If we are ever to get serious about containing China as a geo-economic and strategic challenge, we might begin with our own fifth column—U.S. companies, especially on Wall Street, that profit immensely from the status quo. Indeed, the history of the U.S. letting China into the WTO with no meaningful conditions dates back to a deal brokered by Robert Rubin in 1999, in which the U.S. would cut China slack for its other predatory trade practices as long as Wall Street companies, such as those long associated with Rubin, like Citigroup and Goldman Sachs, could get a big piece of the China action.
Since then, American corporations have profited from myriad financial deals, from outsourcing production to China (bribed to build state-of-the-art factories), to taking advantage of near-slave labor conditions to cheapen production costs, to sharing technology with Chinese “partners”. All of this has left the U.S. dangerously reliant on Chinese technology and supply chains.
Whenever the argument is made that we should re-shore production, whether in solar, wind energy, artificial Intelligence, drones, or other advanced products, the counter-argument is made that this would raise costs because China produces the stuff cheaper—often because of earlier predatory trade practices and slave labor. Thus, the dependence continues.
More from Robert Kuttner
The financial industry’s contribution to the China syndrome is the most insidious, both because it tends to be hidden, and because Wall Street has so much influence with administrations of both parties. A telling example is BlackRock, the world’s largest investment company, with some $6.5 trillion (not a typo—trillion) assets under management.

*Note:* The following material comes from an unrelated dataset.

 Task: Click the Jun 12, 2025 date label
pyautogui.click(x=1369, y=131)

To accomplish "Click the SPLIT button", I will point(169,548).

BlackRock’s CEO Larry Fink, a Democrat, was heavily promoted to be Biden’s treasury secretary. Several BlackRock alums have senior posts in the Biden administration, including National Economic Council chief Brian Deese, who previously served as BlackRock’s global director of sustainable investing, a pet project—some would say a greenwashing initiative—of Larry Fink. It falls to Deese to sort our diverse national economic objectives, from industrial to environmental to labor, when it comes to resetting the U.S.-China relationship.
I would never, never, never, ever, ever, ever invest through Blackrock. Their CEO is an uber leftist and has been pushing the corporate ESG scoring system. At the same time he is very cozy with China. Fink is a fitting last name though.
BlackRock needs to have a bad day.
A Rat Fink!
That’s cute. They talk about ‘both parties’ like they are separate.
One party - Establishment. One party (bigger outside of DC, smaller inside) - Populist.
And Tim Scott is not a populist. He’s a puppet. Don’t buy that sh!t for a minute.
What he DID was vote to impeach. What he SAYS is he’s the black Donald Trump.